AS.Mais pourquoi dis-tu alors te rallier à la position de l’exécutif de ne pas avoir voulu participer au Front Commun?
S. Parce que le résultat a tellement été partagé, mitigé au final… Par exemple, 6 des 11 syndicats de la Fédération autonome de l’enseignement (FAE) ont voté pour l’entente. L’acceptation du contrat de travail s’est faite de façon réticente. Ça a créé de la grogne et de l’insatisfaction.
AS. Mais justement, une plus grande solidarité des travailleurs et travailleuses d’une société d’État avec ceux et celles du secteur public aurait probablement influé sur le résultat final?
S. Bien d’accord, je ne conteste pas ça. Par contre, la CSN nous a fortement déconseillé d’embarquer dans le Front Commun, ce qui aurait mis trop de syndicats en grève en même temps.
AS. N’est-ce pas le but pour acquérir un bon rapport de force?
S. Les décisions des centrales syndicales ne sont pas fondamentalement logiques ou stratégiques, mais purement économiques. Leur manque de combativité depuis plusieurs années les ont amenés à gérer une décroissance des cotisations syndicales. Plutôt que de se dire qu’il faut se battre plus pour conserver nos acquis, ils vont plutôt limiter les dépenses. Ils ont une logique comptable capitaliste à la base. Ce qui fait que le mouvement syndical est toujours en train de reculer.
Beaucoup d’argent va dans le juridique, à coup d’injonctions et de griefs, et on coupe dans la mobilisation. Cette logique risque de mener à la fin de la CSN éventuellement. Si on coupe dans les services aux travailleurs et travailleuses, les cotisations vont continuer à baisser et ils ne pourront plus payer les salaires faramineux de la haute bureaucratie syndicale. La centrale va s’écrouler sous le poids de ses propres contradictions.

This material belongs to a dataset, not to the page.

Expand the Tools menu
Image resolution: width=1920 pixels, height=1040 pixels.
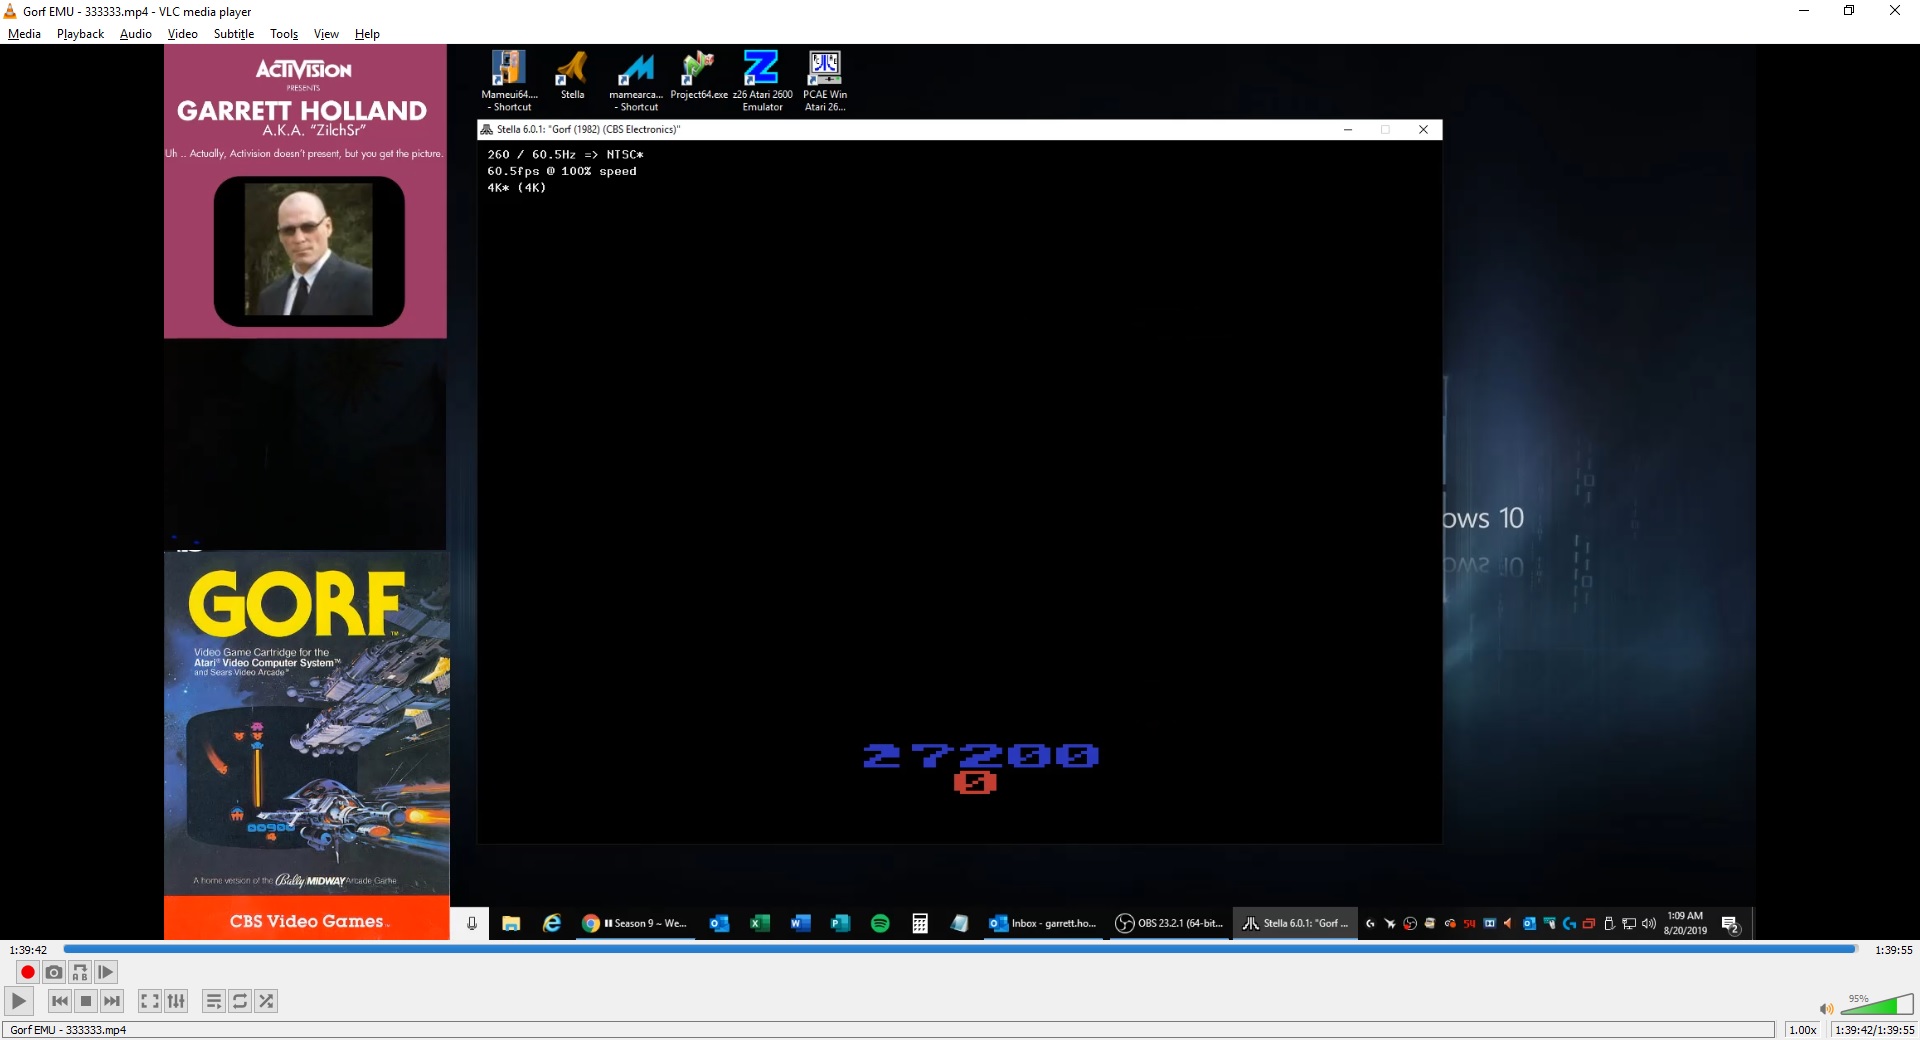click(284, 34)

J’ai souvent eu des débats avec mon exécutif syndical où il me disait que c’est juste une négociation. Moi je lui disais non, la négociation d’une convention collective ce n’est pas la négociation de l’achat d’un char usagé. C’est un rapport de force, un combat de boxe. Mais la professionnalisation du mouvement syndical a créé une autre vision de ce qu’est la négociation. «Ah, il faut en laisser un p’tit peu pour en gagner un p’tit peu.» Ce n’est pas ça. C’est un combat, une lutte, un marathon. Si tu rentres avec une logique comptable, ton combat est perdu d’avance.
Et c’est finalement ça qui est arrivé au Front Commun. On avait une situation d’appui jamais vue depuis 1972 et au lieu de profiter de cette situation, de dépasser le cadre légal, ils ont préféré arrêter pour ne pas perdre trop d’argent et rester dans les limites de ce cadre. Il y avait plus de monde en grève au Front Commun que les grosses manifs écologiques récentes. Les centrales syndicales l’ont échappé.
Faut pas oublier que chaque fois qu’on a tenu le coup sur le terrain, le gouvernement a reculé. On parle de faire reculer un gouvernement conservateur, avec des positions pro-patronales claires, pas un gouvernement de libéraux soi-disant gauchistes.